Mais Clara Citron, elle, a pris son parti de ces petites crises de l’existence et de la représentation. Comme une ouvrière zélée, elle pointe tous les jours à l’atelier, tenue par le même impératif : faire l’état de ses forces vives et en inventer l’image. Et quand elle dessine, la question ne se pose pas de ce qui appartient à l’intime ou de ce qui ressort de l’extime, de ce qui est réfléchi ou spontané, intellectuel ou formel. La touche allègre de ses œuvres est une gestuelle parce qu’une chose mentale, sans dissociation. Tout participe d’un même désir déterminé. Son parcours aussi : alors qu’elle avait commencé son chemin dans l’image imprimée, Clara a doucement migré de l’impression à la bande dessinée, puis de la bande dessinée au dessin d’impressions. C’est à première vue un agrégat de lignes, de couleurs, de couches, de matériaux d’une diversité telle qu’elle décourage d’en dresser la liste. Le médium est à prendre en tant que tel : un intermédiaire, un outil improvisé pour une exécution en flux tendu. Les idées fuyantes sont rattrapées et scotchées là, comme placées à l’interrogatoire. Le monologue intérieur qui parsème le dessin évoque avec ironie les dilemmes des rapports entre les sexes et entre les générations. D’une main toujours espiègle, elle rapporte les états d’âme des « excitées modernes » et imagine des masse de corps hypersexualisés, dégénérés ou fragmentés.

Dans ses enchevêtrement on voit plus distinctement la manière dont l’individuel et le collectif peuvent s’envisager l’un et l’autre, c’est à dire à travers des doutes et des incompréhensions, des jeux de domination et de résignation. Le sentiment commun se reconnaît aussi dans le mouvement d’expression crue, proche de l’exutoire, auquel s’exerce Clara Citron. Ses allers et retours de l’idée au langage s’interrompent parfois dans le simple geste calligraphique dénué de sens (Moteur, action, 2018). Son travail s’érige sur des biffures, pour reprendre le bon mot de Leiris dans son autobiographique La Règle du jeu. Biffer, caviarder, autant dire attaquer la mémoire dans son épaisseur, troquer l’aberration pour la tâche, le petit souvenir pour la peinturlure. Ainsi vont la vie et le travail : de repentir en repentir. Dans l’œuvre de Clara Citron, ces différentes strates se superposent parfois sur une même surface, et parfois elle les matérialise dans un feuilletage de plaques de Plexiglas ou de film plastique (Single, Married, Divorced, 2018), chacune des surfaces accueillant des dessins différents et complémentaires. La tentation de l’espace est grande. Elle a pu aboutir dans un support massif, comme dans ces assemblages de Plexiglas, ou dans le relief d’un support textile (Excuse me, 2018), développant des accointances avec la sculpture et l’installation.

Dans ses recherches les plus récentes, et qui trouveraient idéalement leur place dans la sélection du Prix Dauphine pour l’art contemporain, Clara Citron introduit le volume sur la surface même du dessin. Ses travaux de grand format sur Plexiglas à effet miroir rose absorbent l’espace du spectateur dans celui, déformé et hallucinatoire, de l’œuvre.

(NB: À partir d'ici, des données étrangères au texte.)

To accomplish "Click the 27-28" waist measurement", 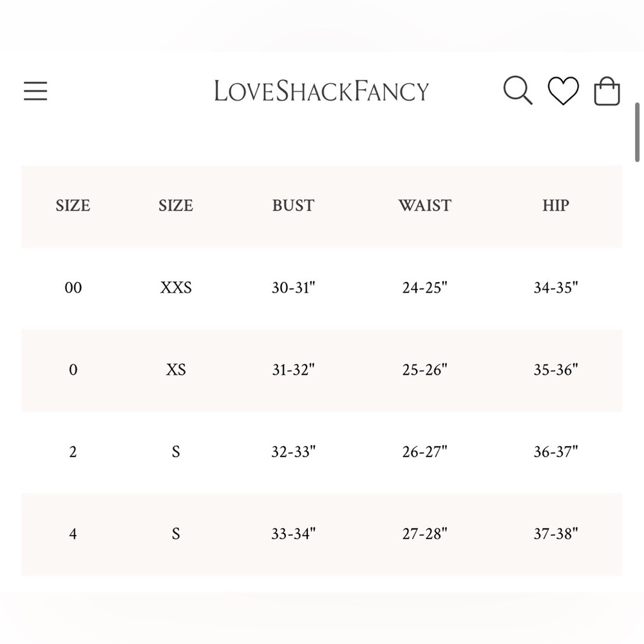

Et maintenant un petit interlude musical (2018) et STD (2018) sont destinés à être présentés en vis-à-vis pour piéger le visiteur dans leurs réflexions multiples. Lui-même devient un signe dans un environnement de signes, point interrogateur sous une neige édulcorée. Venant en préambule, Une femme, une vraie (2018), techniquement similaire, se présente sous la forme d’un triptyque-catastrophe. Le dessin se répand sur trois morceaux de miroir, frôlant toujours le champ de la sculpture. Au bout d’un temps on reconnaît quelques motifs enfantins et des croûtes de peinture tenues par de la bande adhésive. Échantillons d’un temps et d’un lieu, bribes d’une identité affective. C’est comme cela que Clara Citron invente sa manière de construire un récit sans morale et sans résolution, sans lecture univoque et sans glorification. Mise au défi par une époque où l’on vit sur écran, c’est comme cela qu’elle essaye d’envisager nos futurs : en dessinant les souvenirs intimes d’une génération qui mue en une autre, ou tout du moins des éclats, des images, des sentiments d’éclats.